----- SOURCE PASSAGE -----
He said the thanks belongs to the dedicated fans.
“This has been a tremendously successful meet thanks to the energy, enthusiasm and support of the best fans in horse racing,” McKenna said.
What also made the track a successful season was that many of the seasonal workers returned this year, helping the track’s staffing levels. The track also implemented precautionary measures to deter the spread of COVID-19, such as requiring employees to wear masks.
He said along with the expansive backyard people felt comfortable returning to the track.
Additions to the track also encouraged more people to attend, McKenna said. This year’s addition included the Spa Verandas, covered picnic areas located at the top of the stretch that can accommodate groups of up to 50 people.
“They were very, very popular,” McKenna said.
He said more capital projects are to come.
“Some on the back stretch including dormitories and barns,” he said.
He said the focus of the projects is on the longevity of the track and making it a safe and enjoyable place for jockeys to practice from April to October and fans to visit.
“NYRA thanks our fans for making this a summer reunion like never before,” he said.
For JoAnne Piterniak, of Cohoes, the track is sort of a second home in the summer. She has been going there since the 1970s.
“This was my thing with my dad,” she said.
She and her husband, Bill, had set up their chairs in the picnic area behind the grandstand. Piterniak said last year she was able to come on the last day because she had a horse in one of the races. This year she didn’t have a horse in one of the races, but had to come back on closing day.
“It’s fun,” she said. “It’s very nostalgic.”
Inside the grandstand 4-year-old Quinn Pallozzi was munching on a hotdog next to her dad Mark Pallozzi while her brother, 5-year-old Jack Pallozzi and mom Talia Pallozzi checked out the horse just before the first race kicked off.
“It’s our end of the summer activity,” Talia Pallozzi said.
Talia and Mark Pallozzi had been to the track before over the years, but this was the first time they had driven from Lansingburgh to watch the races as a family.
“I told him (Jack) that these are the fastest horses in the world,” Talia Pallozzi said.
For the family part of the day also included checking out the food at the course — top of the list to find was cotton candy.
“We wanted to give them the whole track experience,” Talia Pallozzi said.
-----
REQUIREMENT 1: Translate this sentence from the racetrack article into Spanish: "“It’s our end of the summer activity,” Talia Pallozzi said."
REQUIREMENT 2: According to the racetrack article, what is the largest group the Spa Verandas can accommodate?
REQUIREMENT 3: Write a continuation of the racetrack article, beginning after its final sentence.
The entries that come next are drawn from a separate source.
----- DATA SHOWN -----
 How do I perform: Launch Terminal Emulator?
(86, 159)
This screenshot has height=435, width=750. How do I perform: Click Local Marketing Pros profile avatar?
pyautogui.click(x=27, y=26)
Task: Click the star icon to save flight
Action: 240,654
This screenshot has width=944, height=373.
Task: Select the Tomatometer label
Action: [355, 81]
-----
TASK ANSWER 1: "Es nuestra actividad de fin de verano", dijo Talia Pallozzi.

TASK ANSWER 2: Groups of up to 50 people.

TASK ANSWER 3:
For the Mohen family from Long Island stopping to watch the races at Saratoga was a fitting almost end of the season that included stops at all the races making up the Triple Crown. Lisa Mohen said they may still head to the Breeders’ Cup, which takes place in the first week of November in Del Mar, California.
Lisa Mohen and her son Liam Mohen were wearing fitting attire for the track. She had on a green feathered fascinator, while he had on a vest with horses on it.
“I bought it in Kentucky and it’s come along every step of the way,” Lisa Mohen said.
The family started going to horse races around 20 years ago and have even owned some horses over the years.
But the family is partial to Saratoga’s track, they said.
That’s because it’s all about the horses and the races, Liam Mohen said. He said other venues they have been to also had huge concerts going at the same time and it’s more of a party than a race.
“There it’s like a party with horses and everyone here is a horse person that comes to party,” he said.
Like many who visit the track during the summer season the family opted to stay in a hotel in the area — one just off Broadway.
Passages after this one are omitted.